Nous sommes tous des féministes
C’est le titre d’un petit livre publié chez Folio/Gallimard et vendu à 2 € seulement – mais, nonobstant la qualité des deux textes qu’il contient, on n’en manifestera pas moins notre mauvaise humeur à l’égard de ces marchands de livres à qui tout fait ventre (et vendre, surtout !): on aurait préféré une brochure à prix libre, d’autant plus réalisable en l’occurrence que les textes sont brefs. (D’ailleurs le même éditeur vient de sortir un autre « livre », tout aussi court sinon plus, de Erri de Lucca : La Parole contraire, qui explique comment il se retrouve devant les tribunaux italiens pour avoir appelé au sabotage de la LGV Lyon-Turin – même « rentabilisation » d’un sujet et d’un auteur qui valent pourtant bien mieux que cela. Bref.)
Chimamanda Ngozi Adichie est l’auteure nigériane de Nous sommes tous des féministes, suivi de la nouvelle Les Marieuses. Le premier texte est la retranscription d’une conférence donnée en 2012 dans le cadre d’un colloque consacré à l’Afrique et qui a lieu annuellement, si j’ai bien compris, au Nigeria. Chimamanda y décrit simplement le sexisme ordinaire qui sévit dans son pays comme ailleurs, et comment elle en est arrivée à être et à se déclarer une « féministe africaine heureuse, qui aime mettre du brillant à lèvres et des talons hauts pour son plaisir, non pour séduire les hommes. » Comme beaucoup d’autres avant elle, elle insiste sur l’éducation des enfants :
« Partout dans le monde, la question du genre est cruciale. Alors j’aimerais aujourd’hui que nous nous mettions à rêver à un monde différent et à le préparer. Un monde plus équitable. Un monde où les hommes et les femmes seront plus heureux et plus honnêtes envers eux-mêmes. Et voici le point de départ : nous devons élever nos filles autrement. Nous devons élever nos fils autrement.
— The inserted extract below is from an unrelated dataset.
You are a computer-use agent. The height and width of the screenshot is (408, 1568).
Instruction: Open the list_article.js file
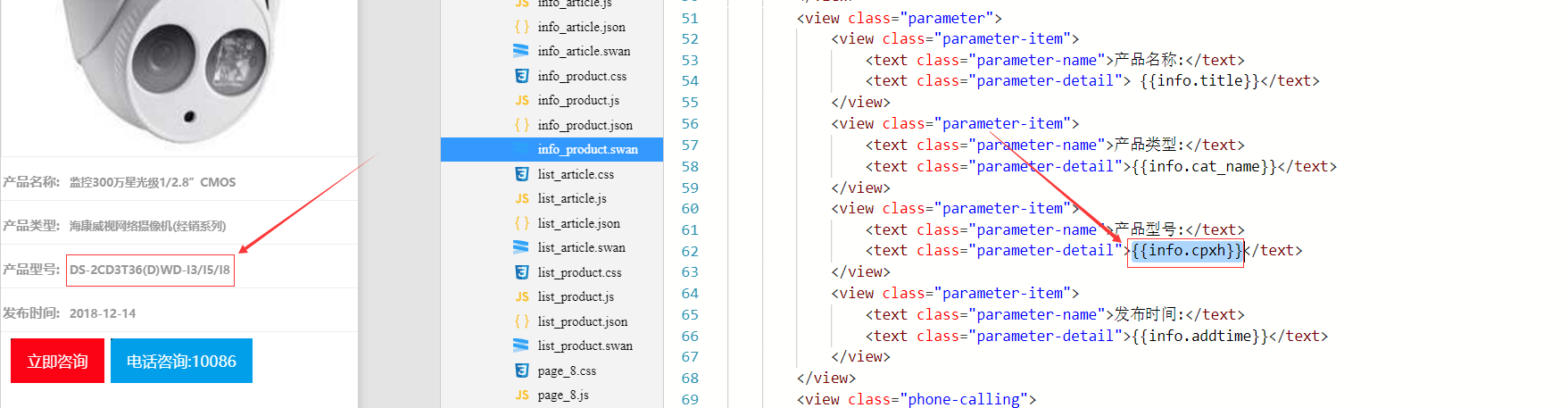click(571, 198)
« Notre façon d’éduquer les garçons les dessert énormément. Nous réprimons leur humanité. Notre définition de la virilité est très restreinte. La virilité est une cage exiguë, rigide, et nous y enfermons les garçons. Nous apprenons aux garçons à redouter la peur, la faiblesse, la vulnérabilité. Nous leur apprenons à dissimuler leur vrai moi, car ils sont obligés d’être, dans le parler nigérian, des hommes durs.
« […] Mais ce que nous faisons de pire aux hommes – en les convainquant que la dureté est une obligation –, c’est de les laisser avec un ego très fragile. Plus un homme se sent contraint d’être dur, plus son ego est faible.
« Quant aux filles, nos torts envers elles sont encore plus graves, parce que nous les élevons de façon qu’elle ménagent l’ego fragile des hommes. Nous apprenons aux filles à se diminuer, à se sous-estimer. Nous leur disons : tu peux être ambitieuse mais pas trop. Tu dois viser la réussite sans qu’elle soit trop spectaculaire, sinon tu seras une menace pour les hommes. Si tu es le soutien de famille dans ton couple, feins de ne pas l’être, notamment en public, faute de quoi tu l’émasculeras. »
Un petit texte roboratif, donc, qui n’a rien de nouveau ni d’extraordinaire mais qui doit sa publication au fait que son auteure est une romancière et nouvelliste à succès, et l’on ne peut que s’en réjouir. L’éditeur a tout de même ressenti le besoin de le compléter par un autre texte, faute de quoi le livre aurait été vraiment trop mince – l’auteure a beau avoir reçu des prix littéraires prestigieux, elle n’est pas (encore ?) prix Nobel… C’est tout bénéfice pour nous autres lectrices et lecteurs, car nous pouvons vérifier une fois de plus que souvent, la fiction en dit plus, et de manière plus percutante, qu’un discours non fictionnel. Les marieuses est l’histoire d’une jeune nigériane mariée par ses parents adoptifs à un parfait inconnu, nigérian lui aussi, mais qui a émigré aux États-Unis. Elle va donc y partir elle aussi, et la nouvelle raconte, outre le rapport de domination ordinaire entre la jeune femme et son mari, sa difficile adaptation aux mœurs nord-américaines : où l’on comprend un peu mieux ce que certaines féministes nomment « l’intersectionnalité » (soit le croisement de plusieurs oppressions – de genre, de race, de classe…)
En somme, je ne regrette pas de m’être fait un peu arnaquer par l’éditeur – et même je m’apprête à récidiver, car cette mise en bouche m’a vraiment donné envie de lire d’autres histoires de cette auteure. (Ce livre est désormais empruntable à la bibliothèque d’Agate, armoise et salamandre.)